** AVAILABLE DATA follows **
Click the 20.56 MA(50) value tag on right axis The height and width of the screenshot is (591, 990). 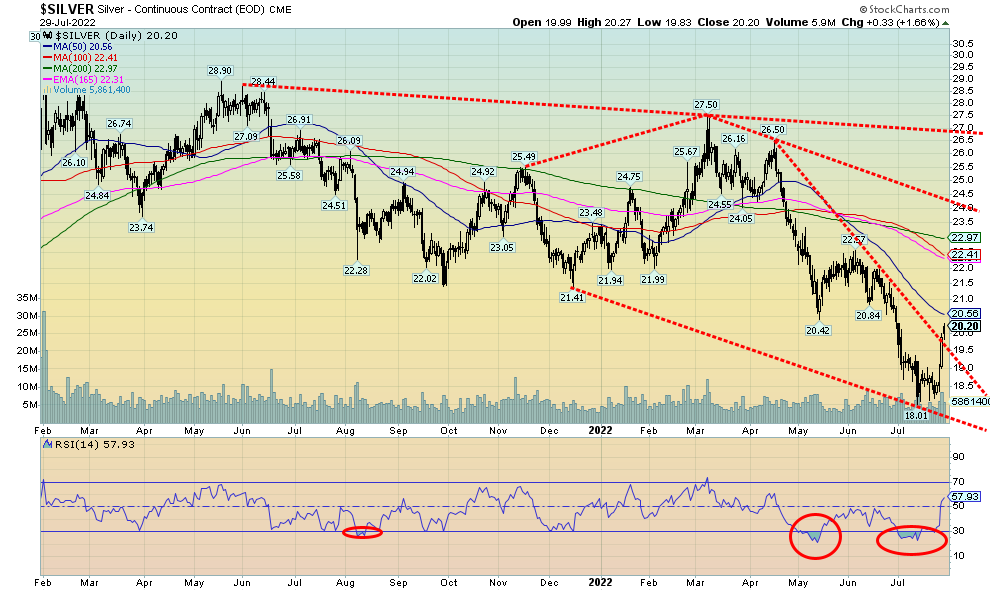(962, 313)
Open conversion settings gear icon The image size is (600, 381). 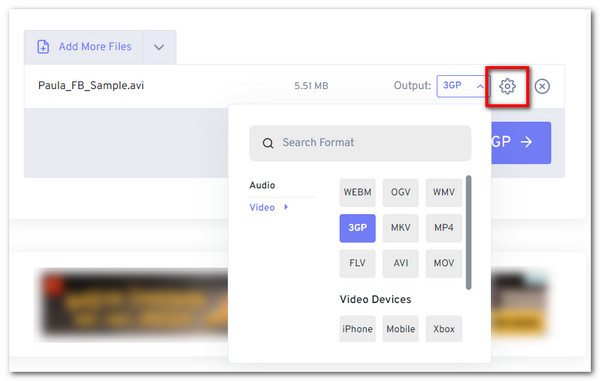click(507, 86)
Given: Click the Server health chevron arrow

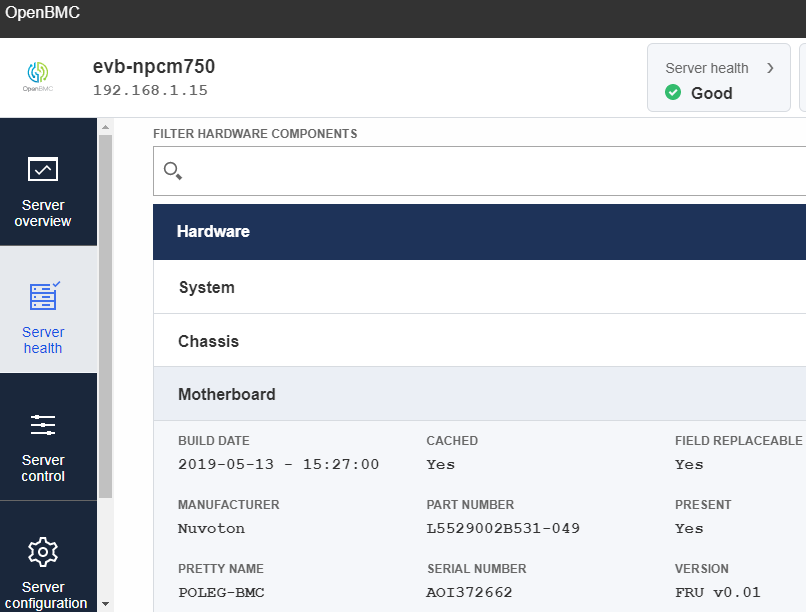Looking at the screenshot, I should click(770, 68).
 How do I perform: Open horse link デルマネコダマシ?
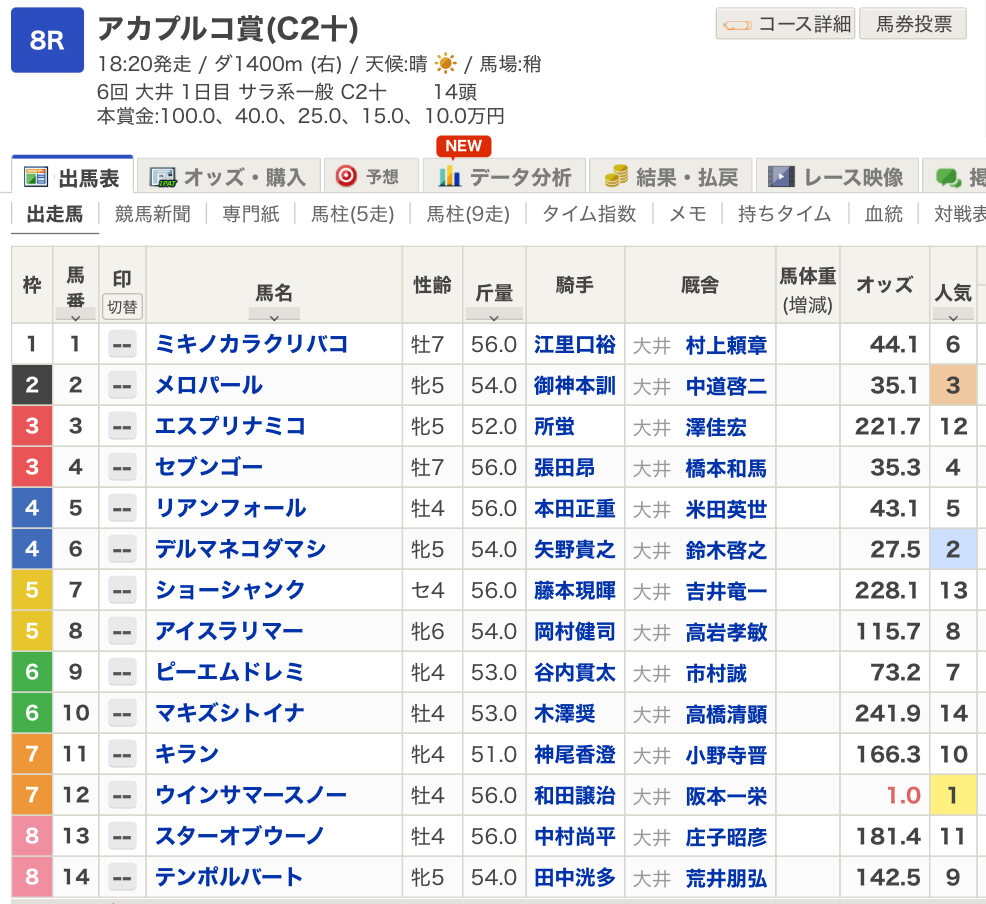pos(240,549)
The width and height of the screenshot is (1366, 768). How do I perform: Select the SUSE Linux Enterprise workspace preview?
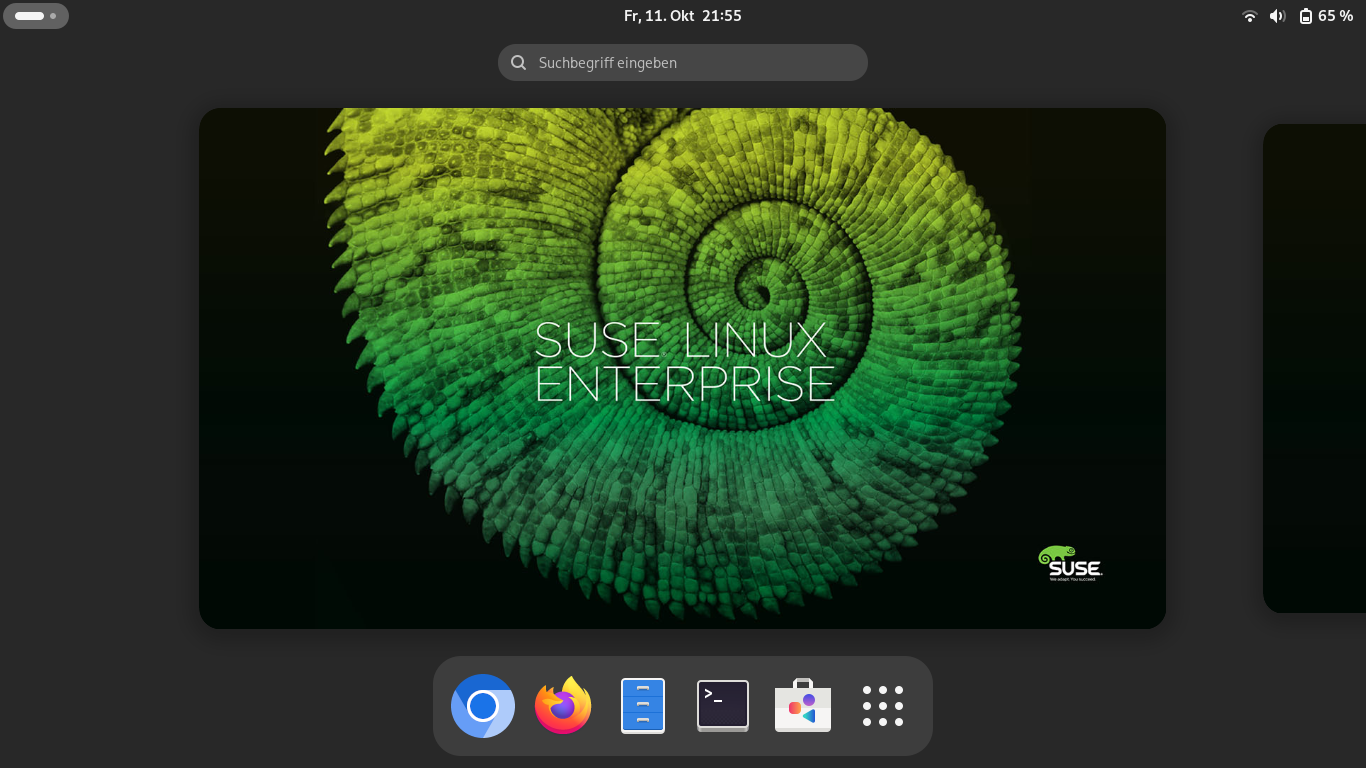pyautogui.click(x=683, y=367)
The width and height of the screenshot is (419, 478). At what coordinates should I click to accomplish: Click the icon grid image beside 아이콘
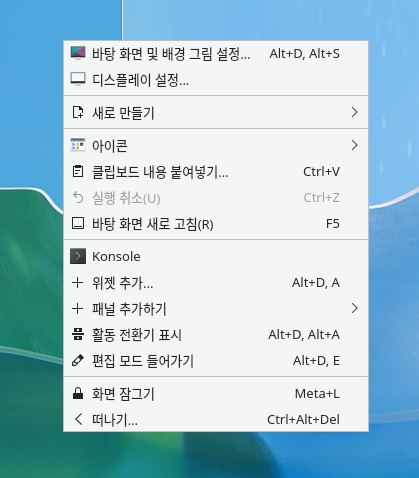[78, 145]
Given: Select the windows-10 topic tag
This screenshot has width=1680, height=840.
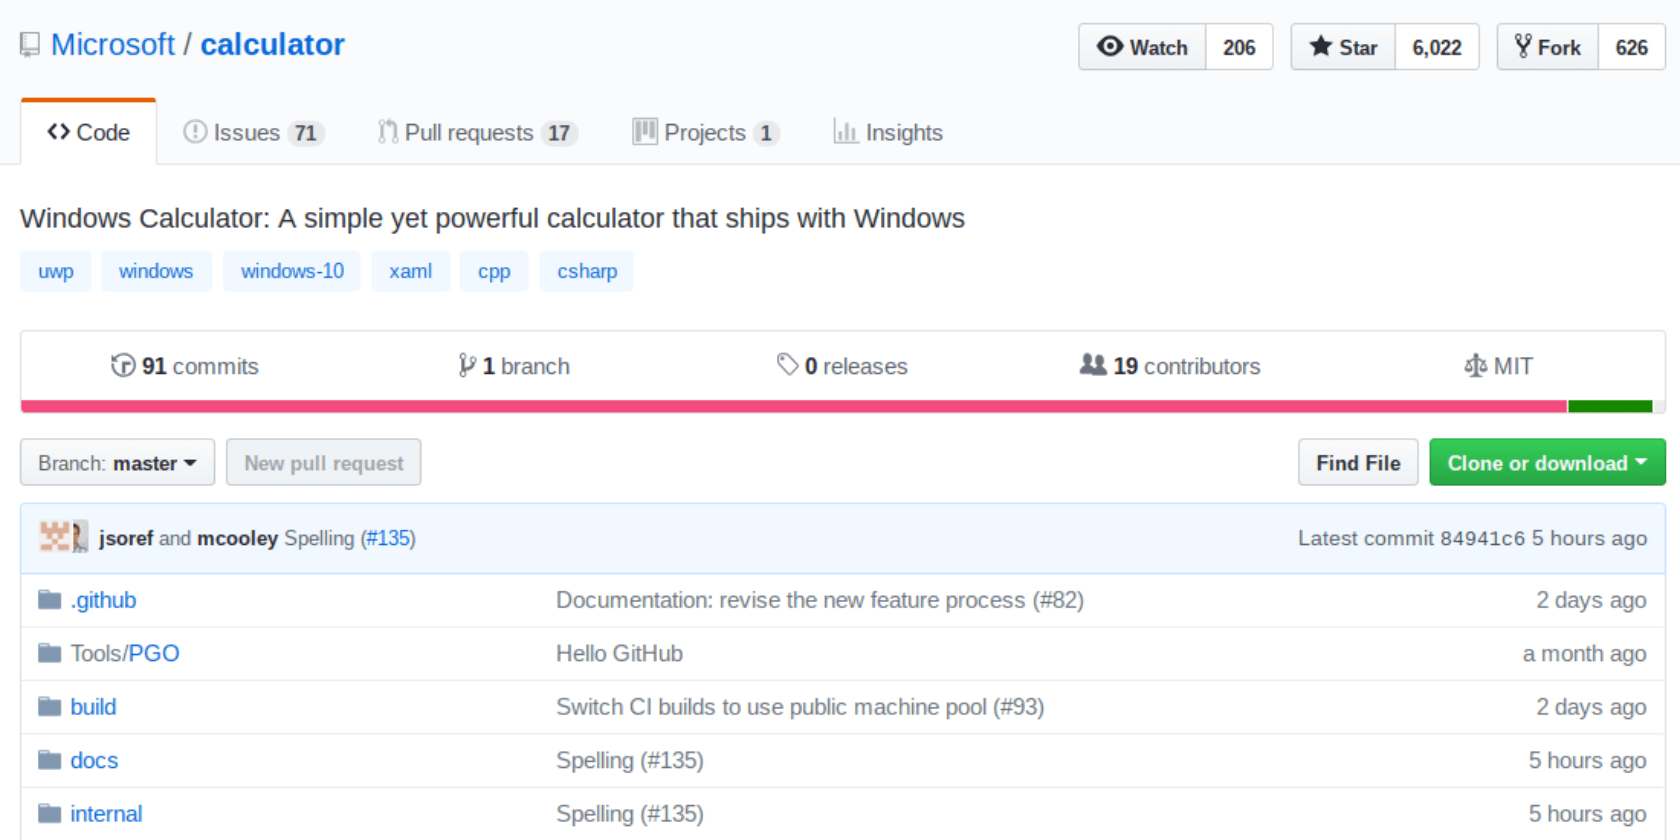Looking at the screenshot, I should [292, 271].
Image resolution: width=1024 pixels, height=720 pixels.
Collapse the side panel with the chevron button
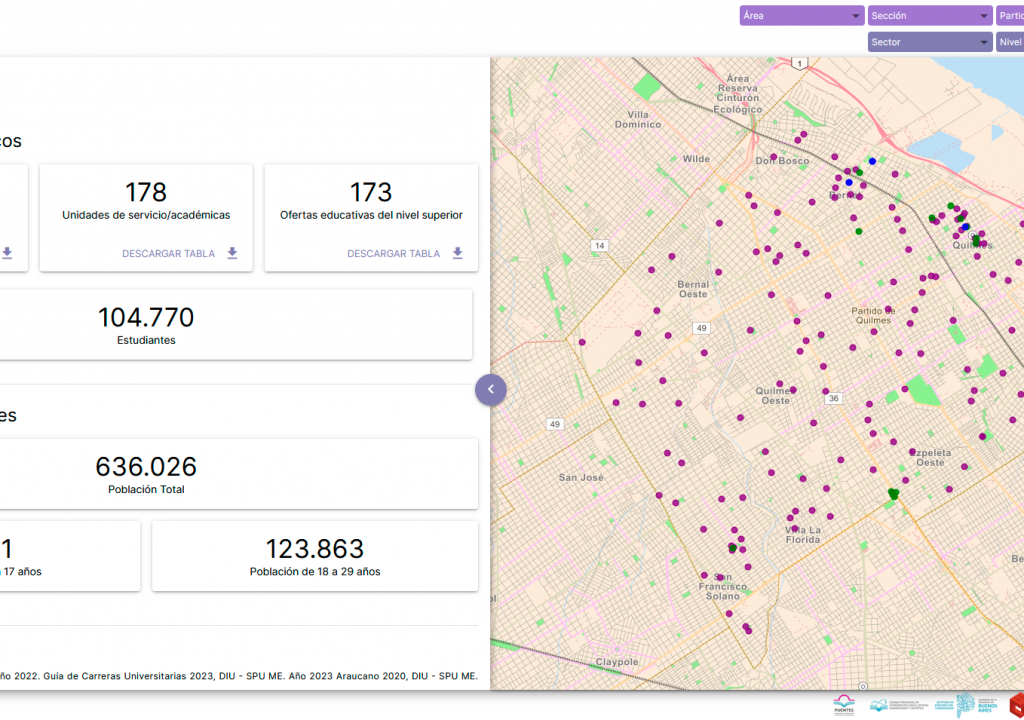tap(491, 389)
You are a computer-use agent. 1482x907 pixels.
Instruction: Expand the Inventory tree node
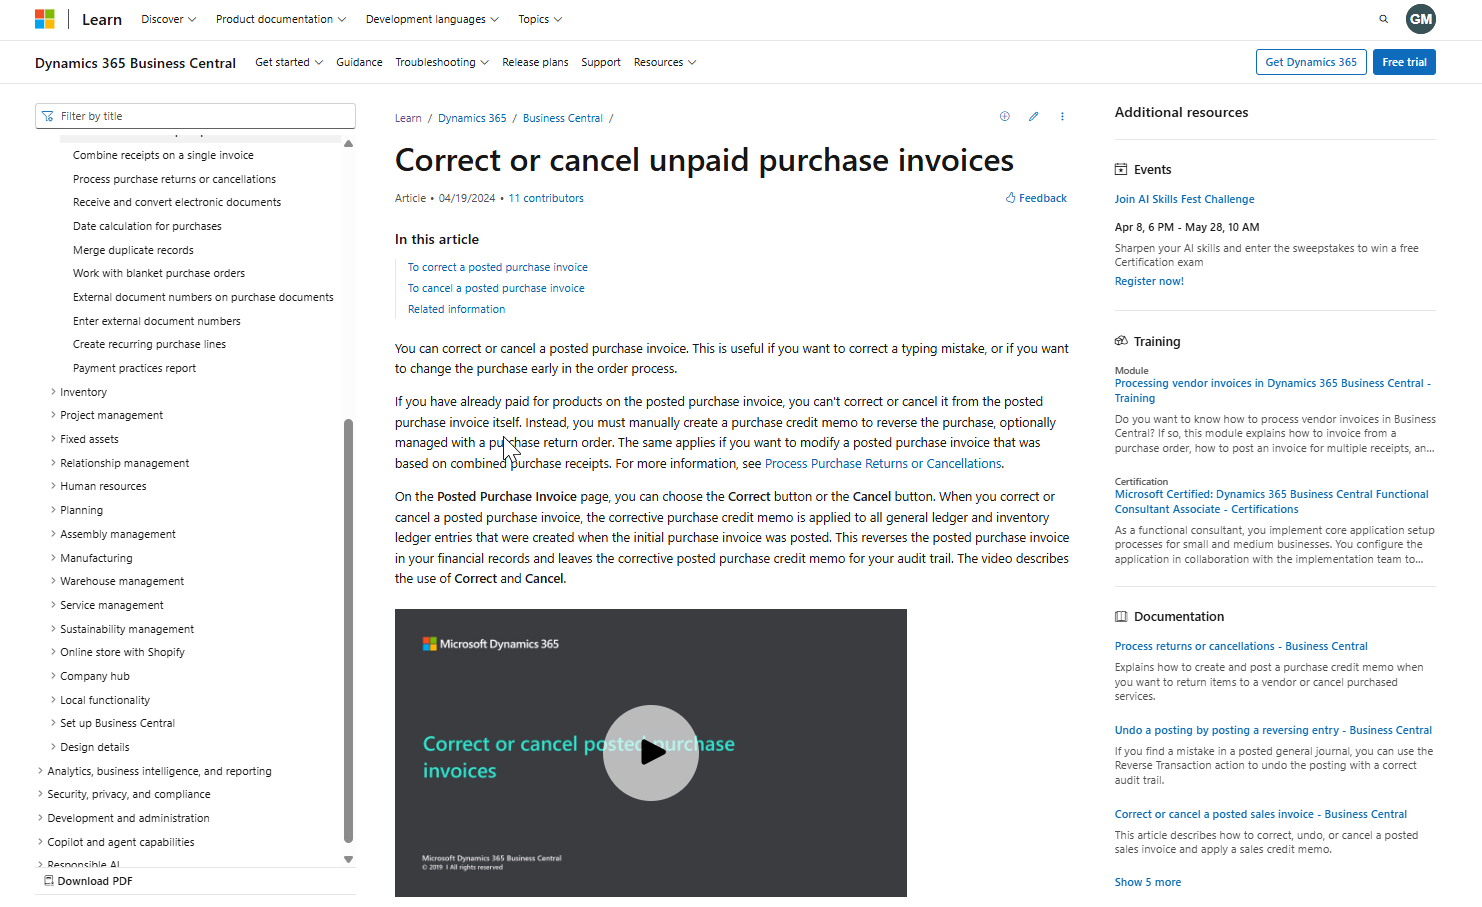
** End of AVAILABLE DATA **
— WHAT YOU SHOULD DO —
If a line in the entries above contains "pixels", it counts toward the total; give only that total.

— SOLUTION TO THIS EXERCISE —
2